Our industry’s challenge will be to continue innovating its products so that they become easier for customers to use and less obtrusive to implement, while providing services that make for a seamless integration of information technology into the patient care process. Providing a seamless transition for customers is our primary focus, and should, I expect, eventually, drive any remaining hold-outs toward adopting an EHR.
However, in the short term, HITECH may improve the effects of CCHIT, which historically seem to have stifled innovation to some extent. CCHIT certification has required building features and function for which there is not necessarily a demand in every case, but, nevertheless, must be built to "pass the test". Also, certification has leveled the playing field to a certain extent since all vendors must offer a number of the same core features.
HITECH should provide opportunity to drive technological innovation as vendors continue setting themselves apart from the competition and add value for improving patient care. Innovation requires investment and resources, which we’re continuing to apply even as we maintain our CCHIT certification, and look toward supporting Meaningful Use.
Evan Steele, CEO, SRSoft
The answer depends on how you define innovation. If you define it as finding new and better ways to help the end-user (i.e., the physician), there is no question that meeting the demands of HITECH will sap innovation in the EMR industry for a long time.
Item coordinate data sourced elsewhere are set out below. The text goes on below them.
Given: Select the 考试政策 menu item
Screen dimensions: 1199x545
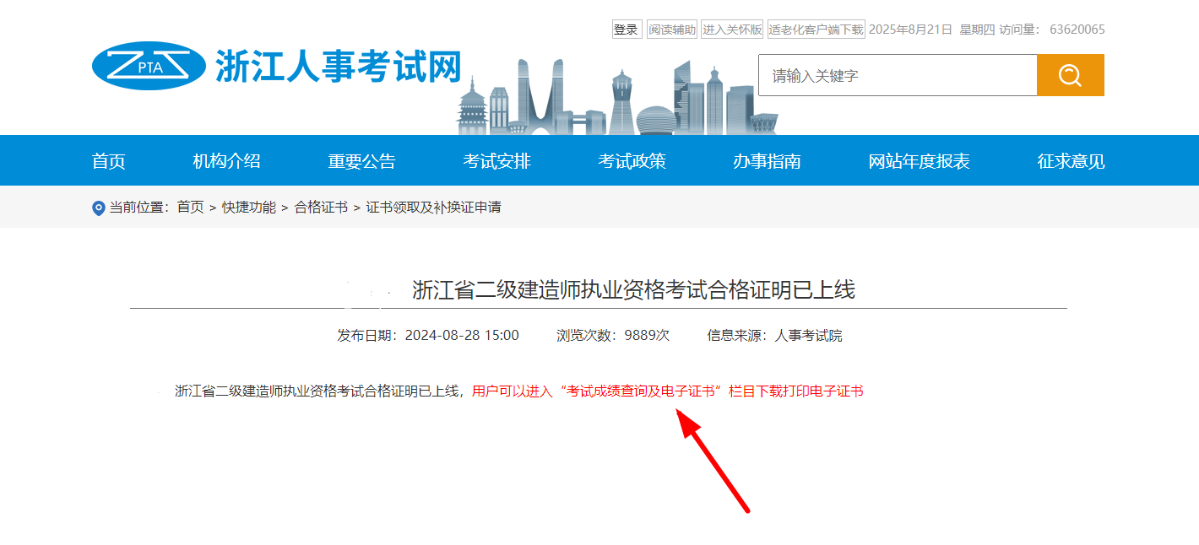Looking at the screenshot, I should 632,161.
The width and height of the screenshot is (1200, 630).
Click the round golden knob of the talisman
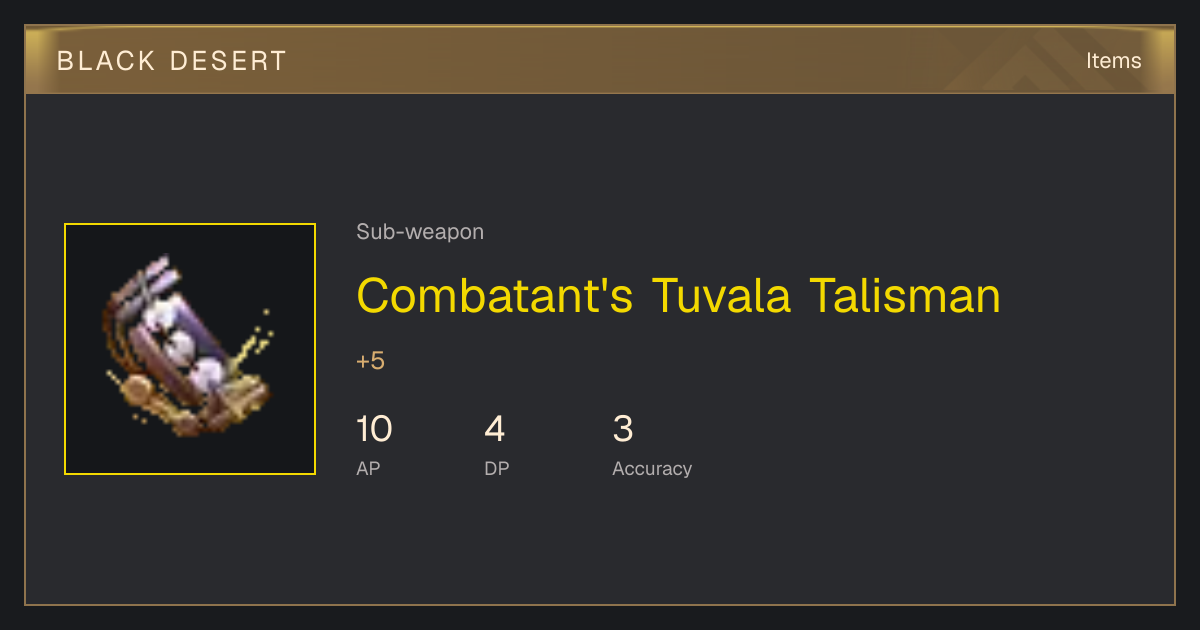136,388
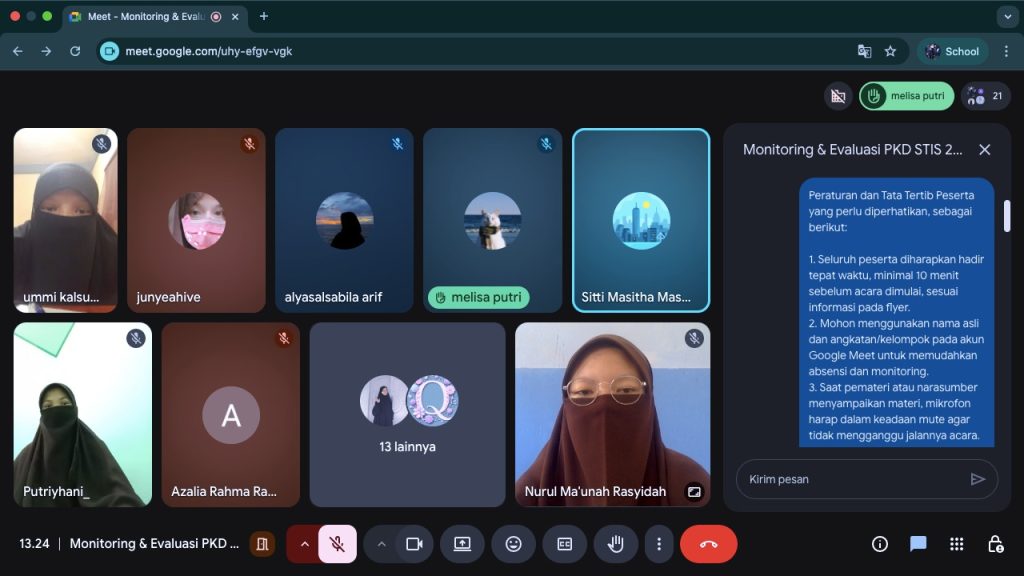Screen dimensions: 1024x576
Task: Expand microphone audio settings arrow
Action: click(x=304, y=544)
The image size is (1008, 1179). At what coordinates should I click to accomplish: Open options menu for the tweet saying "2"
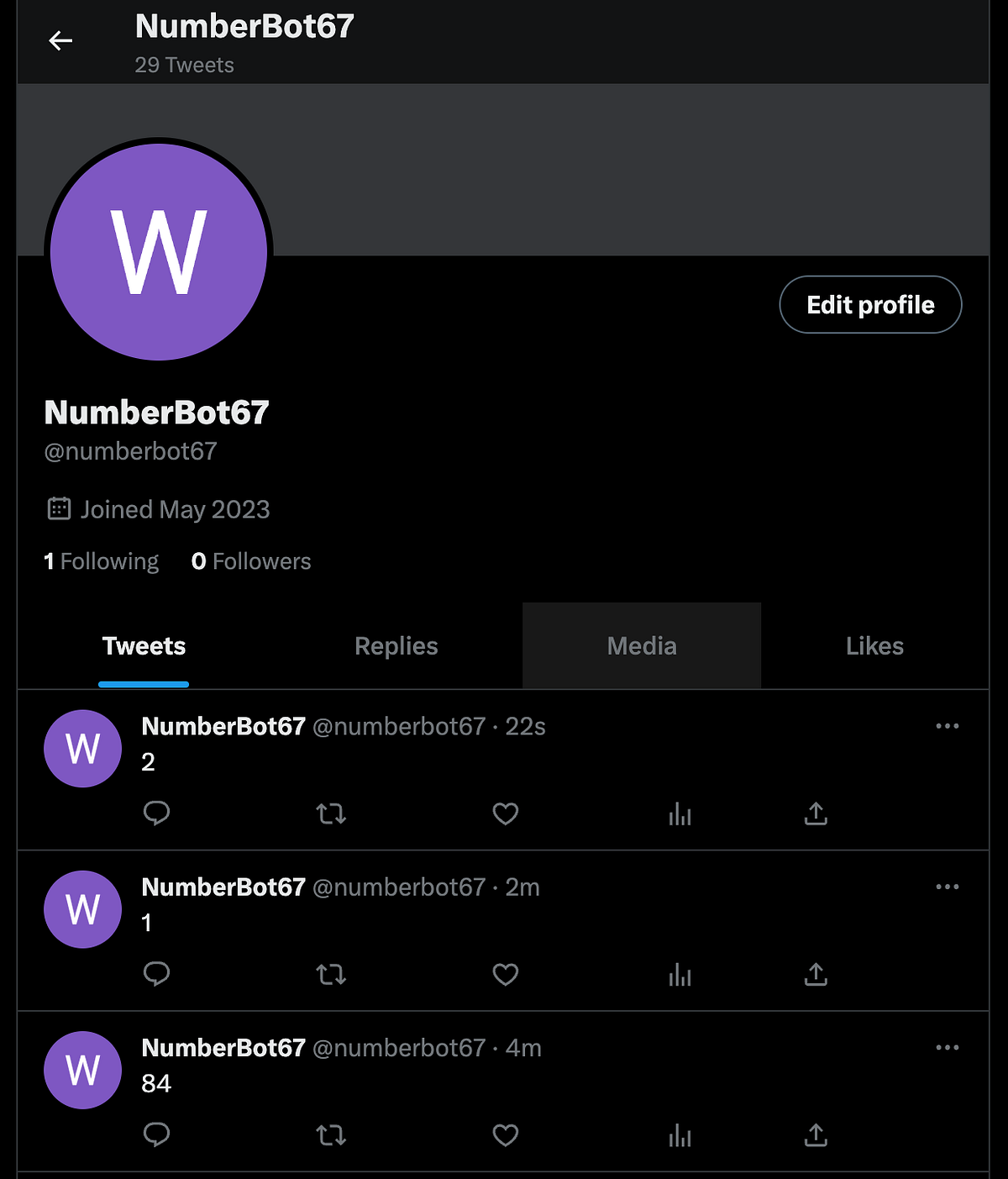tap(947, 726)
As vendors chase increasingly stringent—and ever-changing—government criteria, they will have few resources left to enhance their products in ways that address what physicians want, and really need.
Under the HITECH Act, the government defines what sort of innovation is needed. There will certainly be innovation by EMR vendors as each tries to find a way to align its software with the HITECH criteria.
However, this type of innovation, which is not accompanied by improvements in workflow and productivity, does not help physicians in their daily delivery of patient care. Unfortunately, finding innovative ways to meet these criteria will consume the lion’s share of vendors’ development time and resources, with little or none left over for the innovation that is sorely needed — innovation that would transform failure-prone EMRs that obstruct doctors into user-friendly ones that actually help them.
Physicians are clamoring for products that are easy to use and increase their productivity, letting them provide better care to more patients for higher total revenue in the face of growing demand and declining reimbursement rates. Coming up with those products will require real innovation.